Они сходились снова и снова.
– Главное – не быстрота, – подсказывал Косохлёст. – Просто в нужный миг окажись там, где потребно!
Праведные учатся скоро. Некоторое время спустя Эрелис впервые не дал к себе прикоснуться. Когда он попробовал ответить, рында подцепил его щит своим, увёл в сторону. Царевича развернуло, Косохлёст яблоком меча легонько примял его лузан меж лопаток:
– Хватит пока.
Эрелис заупрямился:
– Лихарь дрался, когда я в люльке лежал…
– Ну и не гонись за ним, – сказал Косохлёст. – Ты государь. У тебя битвы иные.
– Я хочу быть готов.
– Ты…
– Скажешь, буду гнаться, не догоню?
– Не о том я. Как дядя Космохвост мне присесть не давал, ты сам помнишь…
– Ещё бы!
– Пока я без тебя в дружине ходил, они все меня учили. День, ночь! Я ничего главнее боя не ведаю! Всю душу! Все силы! Это мне и воздух, и пища…
– Я хочу быть готов.
– И всё в уплату отдать, для чего тебя дядя Сеггар берёг?

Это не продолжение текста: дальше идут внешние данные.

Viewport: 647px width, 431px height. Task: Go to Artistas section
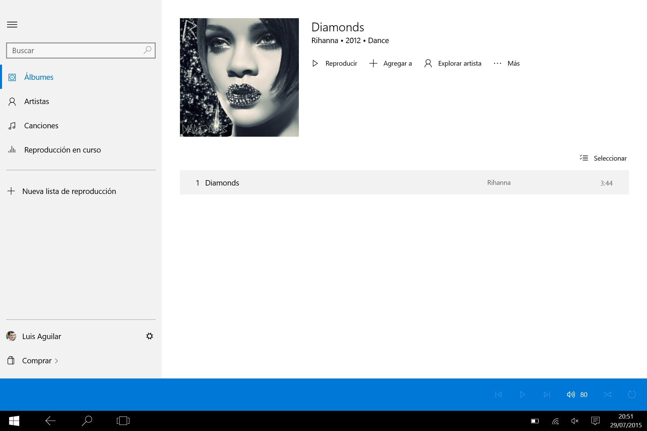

Эрелис хмуро молчал. Покачивал в руке меч, ставший невероятно тяжёлым.
– Я не знаю ничего, кроме боя, – повторил Косохлёст. – Это мой спрос, мой ответ, моя жизнь. Поэтому я лучше многих. Тебе так нельзя.

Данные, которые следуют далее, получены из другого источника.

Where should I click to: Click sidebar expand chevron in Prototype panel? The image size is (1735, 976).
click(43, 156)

– Кому судить и править, тот не волен в хотениях, – тихо проговорил Ознобиша. Спорщики замолчали, оглянулись. – Ты, государь, обетован Андархайне и Шегардаю… Меня и то выслали с воинского пути, чтобы я наполнял свою память законами, а не с самострелом по лесу бегал… Станет ли Ваан сплетничать, будто Эрелис Пятый избрал величие мести, забыв о величии Андархайны?
– Одно несомненно, – нахохлилась царевна Эльбиз. – Ваан всех нас переживёт, чтобы вволю наушничать!